If I didn't actually dread India at least I was hesitant or reluctant about visiting... (a few days that I would 'get through' ). And now, perhaps India is the country that I would most eagerly come back to. India's culture is more complex than I can possibly understand after just 6 days, and perhaps that would also be true after 6 weeks or 6 months. India is a culture of contrasts in it's beauty and filth, modernity and 5000-year history, and cultural richness in the midst of abject poverty. !ndia is !intense and !ncredible.







!ndia: Shrines, temples, people, smiles, smells, people playing card games sitting on the dirt, people living in tents on the beach, people sleeping on the sidewalks, people begging for food or money, 'touts' aggressively pushing their wares, water you cannot drink, food you cannot eat, the smell of sewage, auto rickshaws careening through traffic, bicycle rickshaws (even more precariously peddling through fast traffic), bargaining merchants, bright colors, stares, ancient stories and mythologies from the Hindu and the Muslems, beautiful women in brightly colored saris, people shouting, deep spirituality,..... and more!


























The memorial for Mahatma Ghandi is an inspirational and reverential park space in the middle of Delhi. Delhi, as the capital of India, is surprisingly clean and green and spacious, not unlike Washington, D.C. with it's large governmental and consular buildings, palaces and colonial bungalows, museums, and broad tree-lined avenues.

Agra and the Taj Mahol


A visit to the Agra fort was interesting and afforded the first glimpse down the river of the Taj Mahol.



Question: Is the Taj Mahol such a big deal? Answer: YES it is breath-takingly beautiful, serene, perfectly proportioned, and ethereal, ... and all of this despite the thousands of visitors there. See all those tiny little people along the veranda level? As much as I have studied and
viewed photos of the Taj, it still took my breath away the first moment I viewed it from the grounds.






Varanasi and the Ganges River



Nickolai, a Russian-born Ukranian student and I felt calm and confident in our rickshaw .... before we began the hair-raising, no-apparent-rules-of-the-road ride to the river, with blaring horns everywhere, and white knuckles on my hands, all the while holding on tight!








Every evening the Hindus celebrate Aarti at the main ghats of the river Ganges. Respectful pilgrims and tourists gather, clap to the drums, appreciate the incense, and give thanksgiving for another day.































Wake up call at 4:15 a.m., depart hotel 5:00 a.m., walk 1+/- miles to the river, take boats out into the river to observe sunrise on the holy Ganges River at Varanasi. Mourners for the people who will be burned have their heads shaved by the riverside barbers.



The Ganges is a river of cleansing: Hindu pilgrims and Varanasi locals bathe daily at the ghats of the holy river Ganges.

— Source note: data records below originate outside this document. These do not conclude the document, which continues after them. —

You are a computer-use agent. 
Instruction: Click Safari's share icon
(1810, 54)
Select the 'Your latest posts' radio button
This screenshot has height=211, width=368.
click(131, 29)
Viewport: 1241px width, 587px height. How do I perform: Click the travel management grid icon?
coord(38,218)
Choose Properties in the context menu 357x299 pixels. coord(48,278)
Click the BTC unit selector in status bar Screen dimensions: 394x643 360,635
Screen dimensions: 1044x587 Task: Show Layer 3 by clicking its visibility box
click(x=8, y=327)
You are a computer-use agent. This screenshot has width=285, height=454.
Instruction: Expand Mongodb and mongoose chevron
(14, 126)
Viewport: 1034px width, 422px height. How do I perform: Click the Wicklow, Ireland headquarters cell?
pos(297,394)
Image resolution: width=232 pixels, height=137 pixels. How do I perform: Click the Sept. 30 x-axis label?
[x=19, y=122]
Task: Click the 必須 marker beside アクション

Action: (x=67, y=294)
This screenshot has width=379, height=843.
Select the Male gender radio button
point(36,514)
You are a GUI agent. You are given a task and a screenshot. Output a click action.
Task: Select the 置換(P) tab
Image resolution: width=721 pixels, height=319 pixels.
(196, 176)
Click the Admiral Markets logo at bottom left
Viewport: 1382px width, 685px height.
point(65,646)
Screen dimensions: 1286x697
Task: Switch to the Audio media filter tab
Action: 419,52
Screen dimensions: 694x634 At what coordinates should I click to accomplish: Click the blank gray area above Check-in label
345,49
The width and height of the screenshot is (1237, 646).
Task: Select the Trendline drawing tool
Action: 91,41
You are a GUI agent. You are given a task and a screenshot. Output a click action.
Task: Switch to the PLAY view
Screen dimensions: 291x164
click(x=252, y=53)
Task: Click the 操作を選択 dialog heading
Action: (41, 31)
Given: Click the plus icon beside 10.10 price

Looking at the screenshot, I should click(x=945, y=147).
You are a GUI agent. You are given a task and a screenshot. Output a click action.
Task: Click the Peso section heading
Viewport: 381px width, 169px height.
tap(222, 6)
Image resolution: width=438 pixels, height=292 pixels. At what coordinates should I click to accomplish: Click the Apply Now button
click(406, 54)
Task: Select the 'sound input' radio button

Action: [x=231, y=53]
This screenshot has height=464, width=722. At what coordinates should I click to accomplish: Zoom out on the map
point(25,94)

Women are clothed while men strip to brief body wraps. The bathing is accompanied by yoga, prayers and rituals, and prayer candles. Visitors to Varanasi arrive pre-dawn and observe the morning rituals from broad boats, marveling that the ritual bathers dip themselves in what appears to be unclean water! Enterprising Indians sell trinkets and vessels for the Ganges water from their "Ganges Walmart" boats. Meanwhile the dhobi-wallahs wash (white!) clothing by beating the fabric on stones along the muddy banks of the river. The Varanasi experience is moving and awesome, yet somehow incomprehensible.




Daily, more than 300 cremations are performed along the holy Ganges using the eternal flame which is 'owned' by the Raj Dhom (the Dhom is the watchman, who is breaking apart the bones using a bamboo pole and watching for gold, which he may keep). Ashes and unburned bones are pushed into the river.
The Hindus believe that cremation at Varanasi on the Ganges guarantees ascension into heaven, by-passing the eternal cycle of birth and re-birth.